### SELECTED PASSAGE
____________________

ConvertToCapped 29TB - "can't map file memory" when replication is off

93 views
Skip to first unread message

Thorn Roby

unread,
Feb 8, 2012, 2:05:32 PM2/8/12
to mongodb-user
I'm trying to convert an existing 4TB collection to capped 29TB. I
started on the replica set secondary, bringing it up without the
replSet argument because I'm not sure if the table lock might cause
replication problems if it's actively replicating (I did enlarge the
oplog to a size that should be able to handle the roughly 20 hours I
anticipate will be needed for the conversion). However, when I bring
up the (normally) SECONDARY without the replSet argument, and attempt
the convertToCapped, I get

db.runCommand({"convertToCapped": "log", size: 29000000000000});
{
"assertion" : "can't map file memory",
"assertionCode" : 10085,
"errmsg" : "db assertion failure",
"ok" : 0
}

and in the logfile I see

couldn't open /data/db/lfs/lfs.1013 errno:24 Too many open files

I see the same error even if just looking at collection stats
(db.log.stats() ) . Another strange thing is that the VM size in top
is only 181M instead of the expected 8TB. This is 2.0.2 running on
Linux 64bit. I'm not sure why the absence of replication would cause
this. I verified that all datafiles and oplog files are owned by
mongod. I am starting the process with "numactl --interleave=all". The
system has 48G RAM.

____________________

### DATA SHOWN
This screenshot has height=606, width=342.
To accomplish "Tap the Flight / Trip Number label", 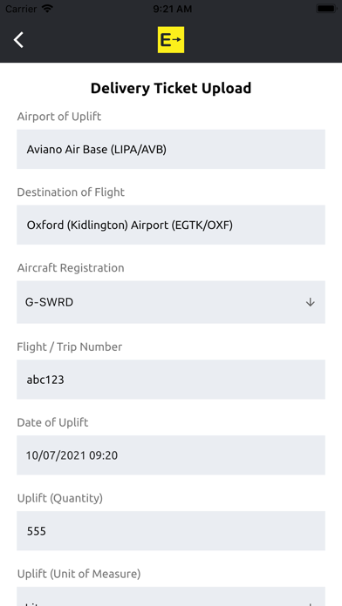I will (70, 347).
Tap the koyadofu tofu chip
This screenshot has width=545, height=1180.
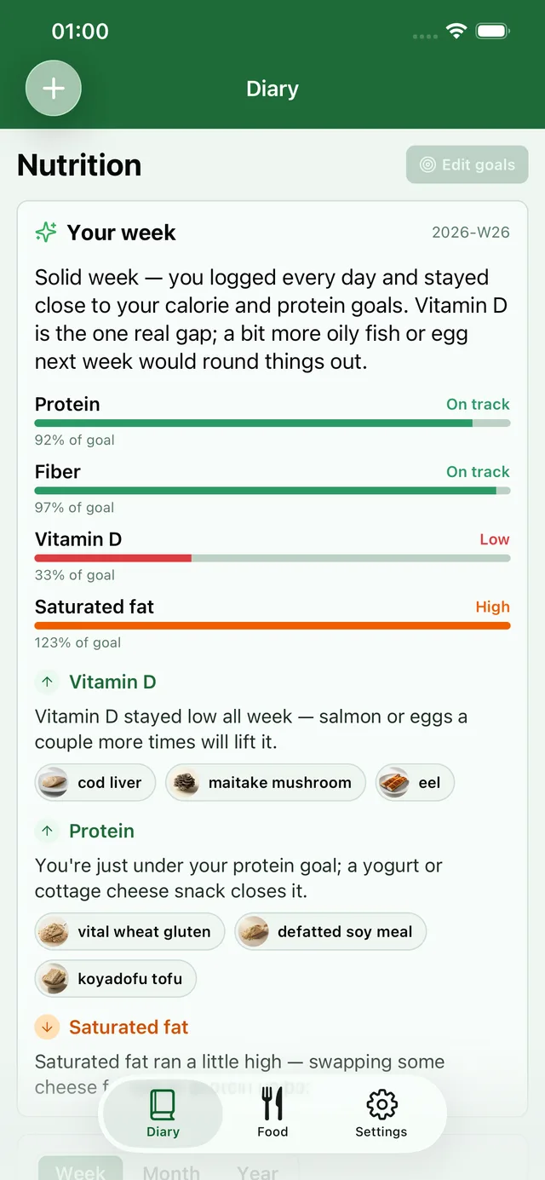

____________________

### WORK TO DO
1. In the convertToCapped post, reproduce the stretch from "and in the logfile" through "has 48G RAM.".
2. Answer these about the convertToCapped post:
(a) What version of the database is running?
(b) How much RAM does the system have?
(c) What VM size does top show?

### TASK-BY-TASK OUTPUTS
1.
and in the logfile I see

couldn't open /data/db/lfs/lfs.1013 errno:24 Too many open files

I see the same error even if just looking at collection stats
(db.log.stats() ) . Another strange thing is that the VM size in top
is only 181M instead of the expected 8TB. This is 2.0.2 running on
Linux 64bit. I'm not sure why the absence of replication would cause
this. I verified that all datafiles and oplog files are owned by
mongod. I am starting the process with "numactl --interleave=all". The
system has 48G RAM.

2.
(a) 2.0.2
(b) 48G
(c) 181M